## Task to complete
Your task is to repeat the entries underneath exactly, minus the pictures.
*** Input material ***
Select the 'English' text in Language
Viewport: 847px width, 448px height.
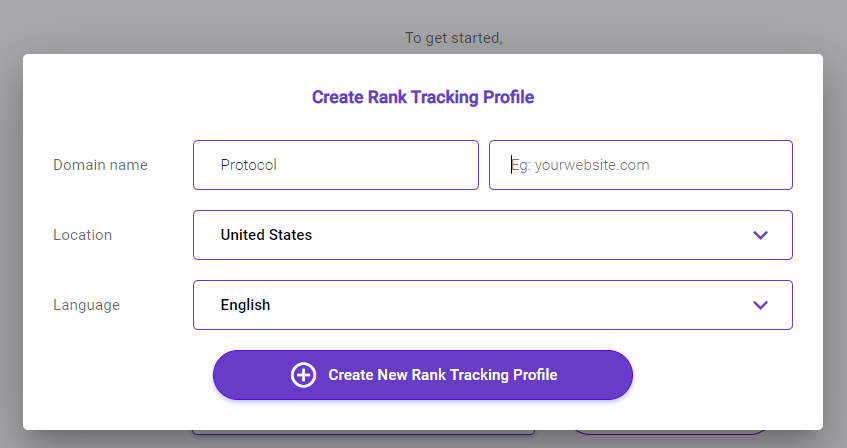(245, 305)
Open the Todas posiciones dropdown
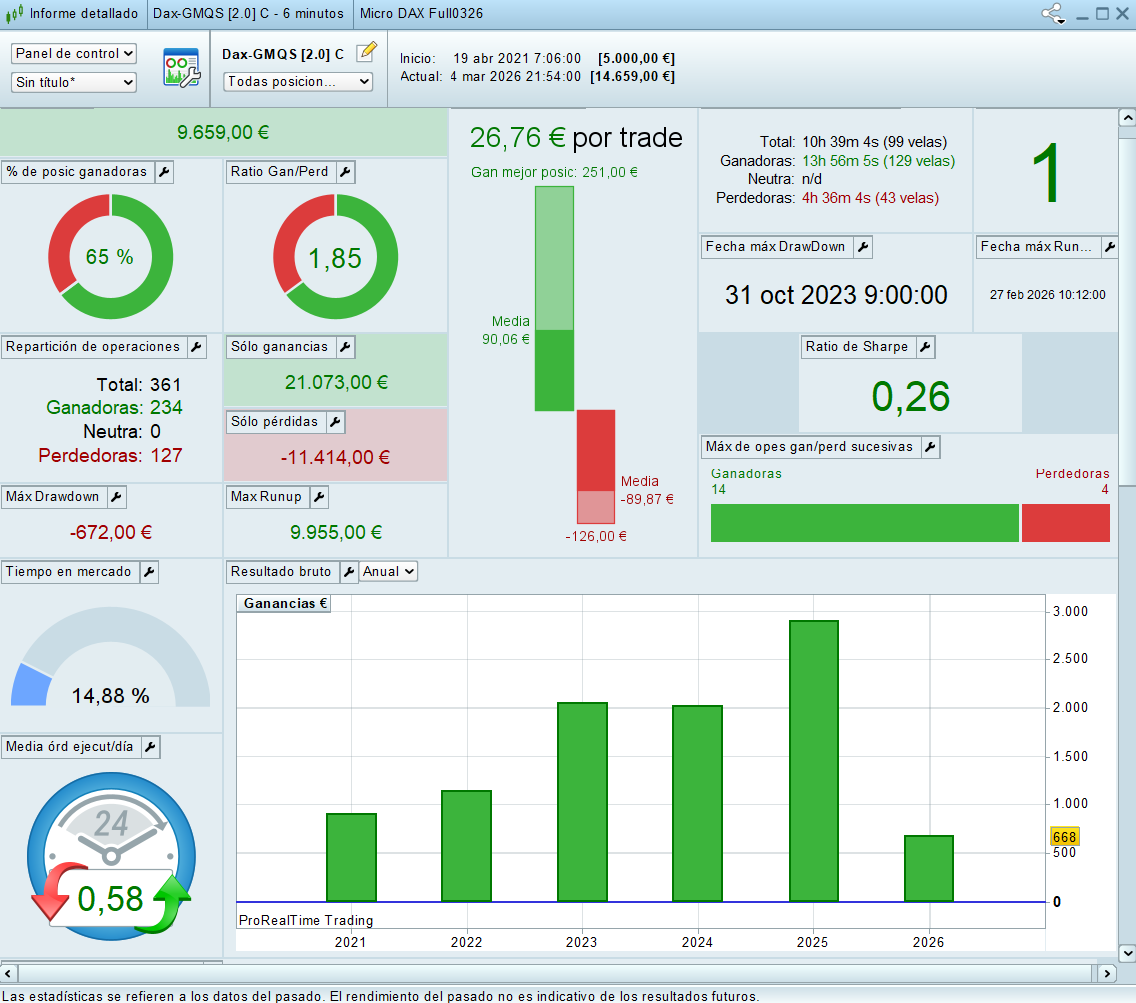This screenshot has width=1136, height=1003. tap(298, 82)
***
## Exercise output
Select the 'English' text in Language
Viewport: 847px width, 448px height.
(245, 305)
Open the Todas posiciones dropdown
This screenshot has width=1136, height=1003. tap(298, 82)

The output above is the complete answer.